Upper genital tract infection in men
Epididymitis
Epidiymitis presents as pain in the
affected testicle. Swelling and tenderness begin in the lower pole of the epididymis
, but, as the epididymis is lined with a single cell layer of
susceptible columnar epithelium, frequently involves the whole of the epididymis
and adjacent testicle.
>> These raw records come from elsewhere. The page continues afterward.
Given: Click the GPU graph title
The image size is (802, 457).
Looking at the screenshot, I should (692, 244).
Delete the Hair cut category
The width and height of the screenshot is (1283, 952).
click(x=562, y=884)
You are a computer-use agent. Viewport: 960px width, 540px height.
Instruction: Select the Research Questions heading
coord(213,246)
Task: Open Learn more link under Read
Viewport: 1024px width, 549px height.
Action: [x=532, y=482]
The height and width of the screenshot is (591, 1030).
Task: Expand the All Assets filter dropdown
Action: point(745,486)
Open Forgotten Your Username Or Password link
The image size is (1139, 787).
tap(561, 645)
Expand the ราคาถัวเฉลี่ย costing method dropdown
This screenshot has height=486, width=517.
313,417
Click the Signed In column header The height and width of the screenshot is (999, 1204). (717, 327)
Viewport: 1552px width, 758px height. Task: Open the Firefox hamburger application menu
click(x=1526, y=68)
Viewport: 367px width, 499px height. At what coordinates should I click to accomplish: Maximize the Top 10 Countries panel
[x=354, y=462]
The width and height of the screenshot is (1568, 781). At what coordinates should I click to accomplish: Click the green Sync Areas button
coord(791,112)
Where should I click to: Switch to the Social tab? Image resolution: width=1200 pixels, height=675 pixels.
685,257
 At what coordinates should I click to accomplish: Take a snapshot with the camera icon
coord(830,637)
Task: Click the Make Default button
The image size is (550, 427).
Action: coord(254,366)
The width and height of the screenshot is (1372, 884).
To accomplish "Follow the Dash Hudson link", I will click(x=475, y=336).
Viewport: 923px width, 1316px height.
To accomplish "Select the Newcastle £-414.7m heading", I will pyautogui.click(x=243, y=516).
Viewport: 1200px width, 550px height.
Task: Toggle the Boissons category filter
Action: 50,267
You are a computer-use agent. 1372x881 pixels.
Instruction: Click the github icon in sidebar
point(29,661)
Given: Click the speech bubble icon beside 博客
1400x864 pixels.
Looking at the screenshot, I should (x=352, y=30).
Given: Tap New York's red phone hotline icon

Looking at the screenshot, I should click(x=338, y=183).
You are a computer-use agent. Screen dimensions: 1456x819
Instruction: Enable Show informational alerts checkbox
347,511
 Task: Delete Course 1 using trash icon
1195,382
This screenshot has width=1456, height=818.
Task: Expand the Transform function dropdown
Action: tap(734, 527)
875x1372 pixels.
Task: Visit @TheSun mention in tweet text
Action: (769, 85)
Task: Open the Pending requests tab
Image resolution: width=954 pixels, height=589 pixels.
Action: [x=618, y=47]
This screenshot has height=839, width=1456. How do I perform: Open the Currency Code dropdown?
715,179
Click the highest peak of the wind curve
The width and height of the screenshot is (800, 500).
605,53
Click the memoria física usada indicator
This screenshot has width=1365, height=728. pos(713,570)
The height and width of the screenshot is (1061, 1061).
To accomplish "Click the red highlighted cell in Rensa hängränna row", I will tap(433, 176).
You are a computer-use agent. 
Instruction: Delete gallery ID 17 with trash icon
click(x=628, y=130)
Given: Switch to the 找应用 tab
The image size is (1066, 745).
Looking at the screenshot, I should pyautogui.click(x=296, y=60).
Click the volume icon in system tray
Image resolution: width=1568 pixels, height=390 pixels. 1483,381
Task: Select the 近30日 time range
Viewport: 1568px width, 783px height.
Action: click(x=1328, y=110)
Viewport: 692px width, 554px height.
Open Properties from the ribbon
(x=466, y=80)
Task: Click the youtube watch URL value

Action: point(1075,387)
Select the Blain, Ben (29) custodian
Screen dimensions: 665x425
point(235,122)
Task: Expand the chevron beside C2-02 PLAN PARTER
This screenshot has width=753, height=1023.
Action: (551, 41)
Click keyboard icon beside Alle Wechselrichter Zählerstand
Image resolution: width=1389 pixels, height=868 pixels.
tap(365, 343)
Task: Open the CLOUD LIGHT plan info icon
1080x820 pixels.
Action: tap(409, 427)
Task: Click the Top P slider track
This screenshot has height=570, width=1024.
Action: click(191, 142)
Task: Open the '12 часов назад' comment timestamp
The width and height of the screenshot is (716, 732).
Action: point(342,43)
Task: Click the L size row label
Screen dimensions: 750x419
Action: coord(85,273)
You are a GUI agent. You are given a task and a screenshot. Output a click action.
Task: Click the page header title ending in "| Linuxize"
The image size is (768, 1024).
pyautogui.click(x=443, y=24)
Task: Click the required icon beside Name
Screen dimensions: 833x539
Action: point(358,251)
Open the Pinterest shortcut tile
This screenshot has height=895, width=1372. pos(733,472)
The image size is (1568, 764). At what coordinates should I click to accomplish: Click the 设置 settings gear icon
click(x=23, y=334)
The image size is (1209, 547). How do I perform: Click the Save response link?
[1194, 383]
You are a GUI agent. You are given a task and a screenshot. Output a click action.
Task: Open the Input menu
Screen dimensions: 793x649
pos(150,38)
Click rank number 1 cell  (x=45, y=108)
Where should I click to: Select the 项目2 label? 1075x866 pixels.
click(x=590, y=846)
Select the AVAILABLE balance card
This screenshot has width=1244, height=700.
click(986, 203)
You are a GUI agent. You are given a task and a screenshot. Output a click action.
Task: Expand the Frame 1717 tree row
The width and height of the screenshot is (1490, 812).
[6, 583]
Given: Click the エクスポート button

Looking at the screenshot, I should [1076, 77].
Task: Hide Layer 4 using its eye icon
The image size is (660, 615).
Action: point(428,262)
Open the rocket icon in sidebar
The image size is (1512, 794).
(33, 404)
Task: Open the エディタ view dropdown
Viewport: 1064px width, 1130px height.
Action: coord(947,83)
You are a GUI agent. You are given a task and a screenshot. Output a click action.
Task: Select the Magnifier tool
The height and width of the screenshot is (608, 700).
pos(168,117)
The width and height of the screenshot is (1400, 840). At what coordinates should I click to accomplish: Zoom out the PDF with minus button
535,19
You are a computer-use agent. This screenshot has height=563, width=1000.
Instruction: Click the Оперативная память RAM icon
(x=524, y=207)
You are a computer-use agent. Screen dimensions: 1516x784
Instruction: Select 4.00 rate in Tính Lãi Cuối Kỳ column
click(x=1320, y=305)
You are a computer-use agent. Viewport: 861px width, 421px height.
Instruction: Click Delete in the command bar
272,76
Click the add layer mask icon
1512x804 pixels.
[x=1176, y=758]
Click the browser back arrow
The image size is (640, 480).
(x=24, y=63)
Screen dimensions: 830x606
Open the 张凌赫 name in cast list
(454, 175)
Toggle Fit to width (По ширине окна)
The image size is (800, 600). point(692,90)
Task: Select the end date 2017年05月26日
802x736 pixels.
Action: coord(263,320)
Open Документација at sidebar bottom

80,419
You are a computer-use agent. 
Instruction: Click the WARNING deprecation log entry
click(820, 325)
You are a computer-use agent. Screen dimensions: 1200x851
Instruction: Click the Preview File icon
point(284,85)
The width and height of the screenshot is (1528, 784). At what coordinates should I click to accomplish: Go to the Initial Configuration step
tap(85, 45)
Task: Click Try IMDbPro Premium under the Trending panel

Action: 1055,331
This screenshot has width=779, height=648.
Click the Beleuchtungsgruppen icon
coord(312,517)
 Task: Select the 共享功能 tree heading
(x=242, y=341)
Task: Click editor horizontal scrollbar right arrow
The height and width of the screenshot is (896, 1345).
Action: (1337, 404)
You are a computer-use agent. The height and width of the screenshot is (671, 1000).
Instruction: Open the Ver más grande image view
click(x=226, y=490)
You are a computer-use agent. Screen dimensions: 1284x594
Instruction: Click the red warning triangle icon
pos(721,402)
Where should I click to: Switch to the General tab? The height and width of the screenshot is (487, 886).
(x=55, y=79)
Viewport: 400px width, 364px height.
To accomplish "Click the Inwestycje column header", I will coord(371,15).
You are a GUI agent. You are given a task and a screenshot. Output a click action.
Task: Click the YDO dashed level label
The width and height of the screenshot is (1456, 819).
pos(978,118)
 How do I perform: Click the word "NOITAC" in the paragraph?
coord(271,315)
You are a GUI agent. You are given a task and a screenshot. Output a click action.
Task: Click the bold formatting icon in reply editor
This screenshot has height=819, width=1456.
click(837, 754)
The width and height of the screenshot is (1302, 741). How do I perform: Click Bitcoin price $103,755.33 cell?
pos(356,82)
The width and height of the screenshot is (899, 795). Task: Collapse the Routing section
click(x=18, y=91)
Marked swelling may make the two testes difficult to
distinguish [epidiymo-orchitis]. When severe, the
condition may be accompanied by abdominal pain, malaise and fever [Oriel
& Ridgway, 1983]. Not infrequently chlamydial epididymitis
presents as a scrotal mass which may mimic a testicular tumor [Molijn
& Bogdanowicz, 1997; Ward et al.,
1999].
In men of 50 or more, epidiymitis is
usually a complication of urinary tract infection with coliforms arising from
prostatic enlargement or urogenital surgery leading to urinary obstruction.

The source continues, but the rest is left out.